Bariachi of Ulaanbaatar
Mongolia: Geopolitics and the Environment
Abstract
Baria zasal is a distinct branch of traditional Mongolian medicine that heals tarkhi khodlokh (shaken head), tarkhinii daralt (brain pressure), broken bones, huuhdiin bailal uurchlugduh (the angular or horizontal position of a fetus), and savnii bairlaliin uurchlult (the position changing of the uterus). Traditionally, practitioners of baria zasal, termed bariachi, have healed these ailments using a combination of massage and bioenergy. Recently, however, there has been an outcropping of formally-trained lay bariachi who do not purport to possess this hereditable gift. This, combined with the new profitability of being an urban bariachi, has led to a flood of bariachi in Ulaanbaatar in the past ten years.

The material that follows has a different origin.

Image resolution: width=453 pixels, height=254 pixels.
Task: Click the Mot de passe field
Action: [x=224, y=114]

Due to the lack of academic research on baria zasal, the evolution of baria zasal in the past hundred years has been undocumented. The following paper is perhaps the first that showcases the alterations in training of urban bariachi, the new emphasis on scientific knowledge, the development of baria zasal as a full-time occupation, the aliments treated, and the evolution of baria zasal’s role in the medical system.
Twenty-seven informants were interviewed about the shifts in baria zasal in the past hundred years as well as the perceived causes. Eighteen of these interviews were conducted with urban bariachi; nine were conducted with community members. The three main perceived causes behind these changes were the suppression of baria zasal during the socialist era, biomedicine’s emergence into the Mongolian medical landscape, and the Mongolian population’s rapid urbanization.